DIRECTIONS = Recast all of the following material as a numbered list with no blank lines. Leave the pictures out of your answer.

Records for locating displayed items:
* Start *
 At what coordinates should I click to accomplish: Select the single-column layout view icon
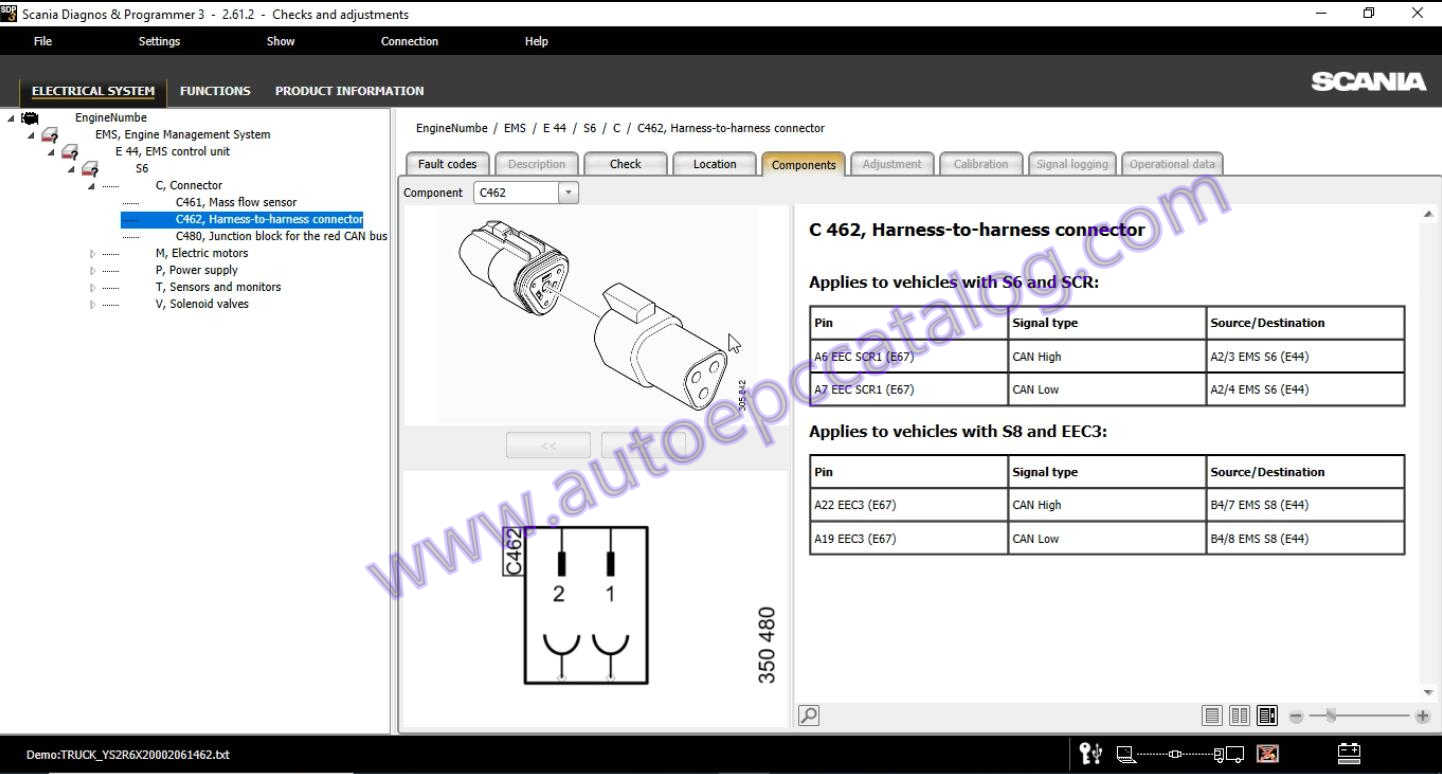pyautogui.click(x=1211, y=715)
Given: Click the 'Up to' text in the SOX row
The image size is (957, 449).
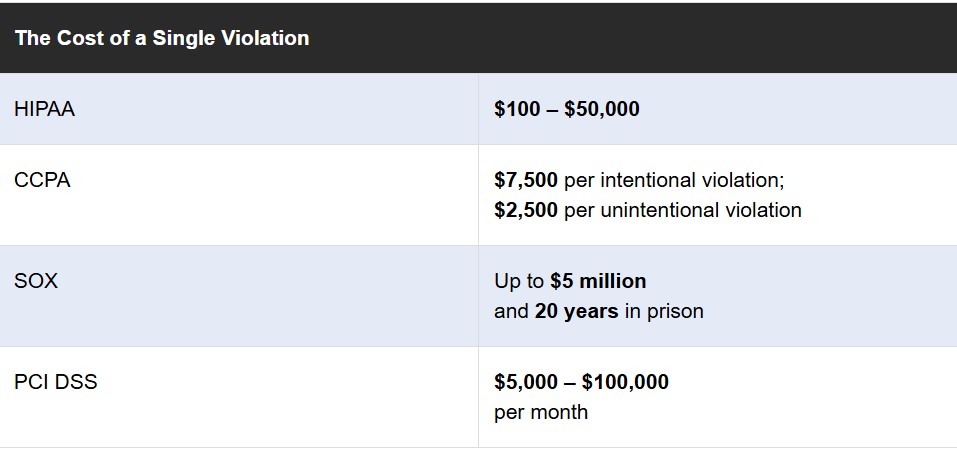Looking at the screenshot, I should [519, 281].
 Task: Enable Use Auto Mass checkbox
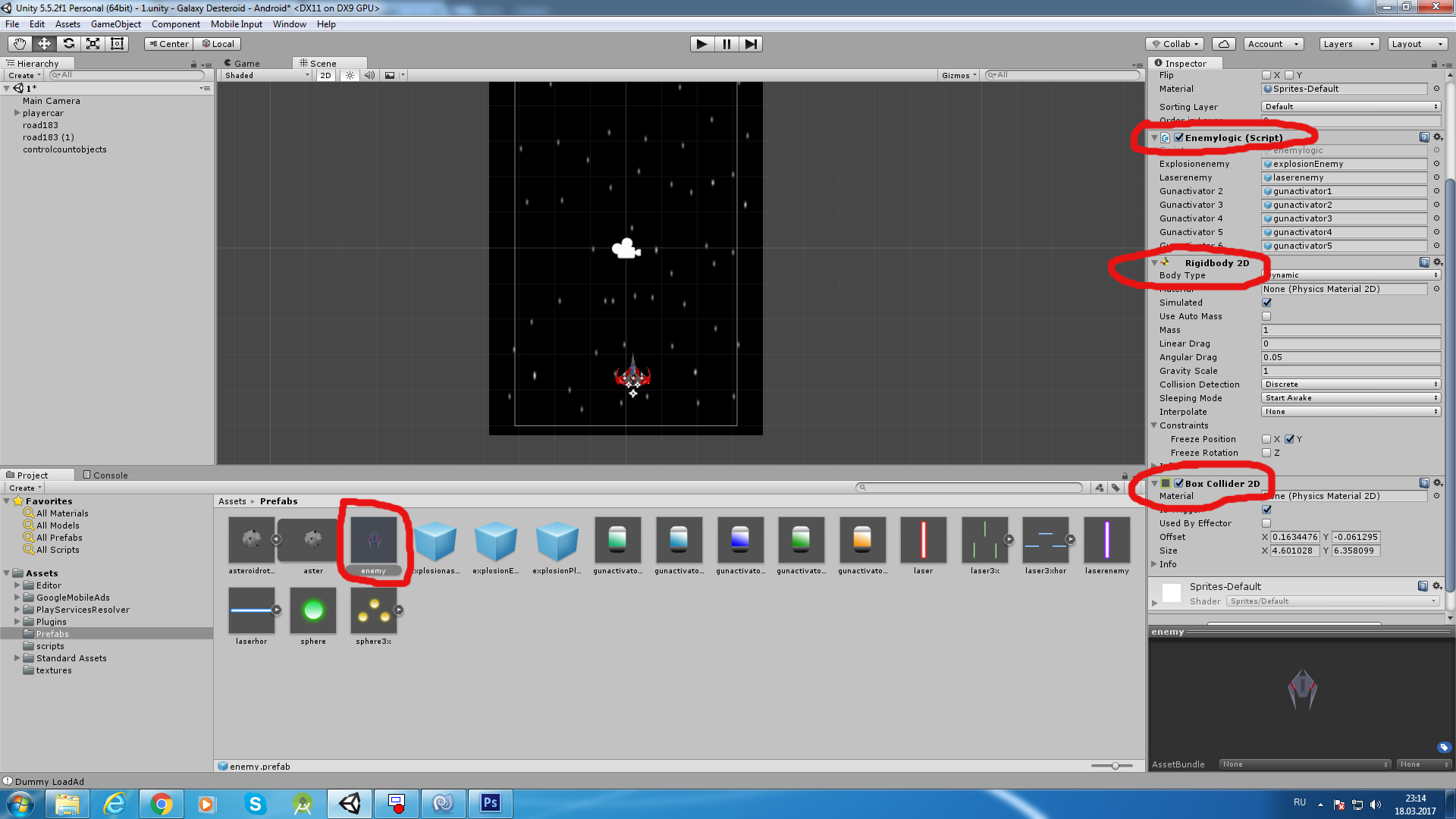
* End *
TASK SOLUTION =
1.  At what coordinates should I click to accomplish: Select the single-column layout view icon
2. pyautogui.click(x=1211, y=715)
3. Given: Click the 'Up to' text in the SOX row
4. The image size is (957, 449).
5. Looking at the screenshot, I should [519, 281].
6.  Task: Enable Use Auto Mass checkbox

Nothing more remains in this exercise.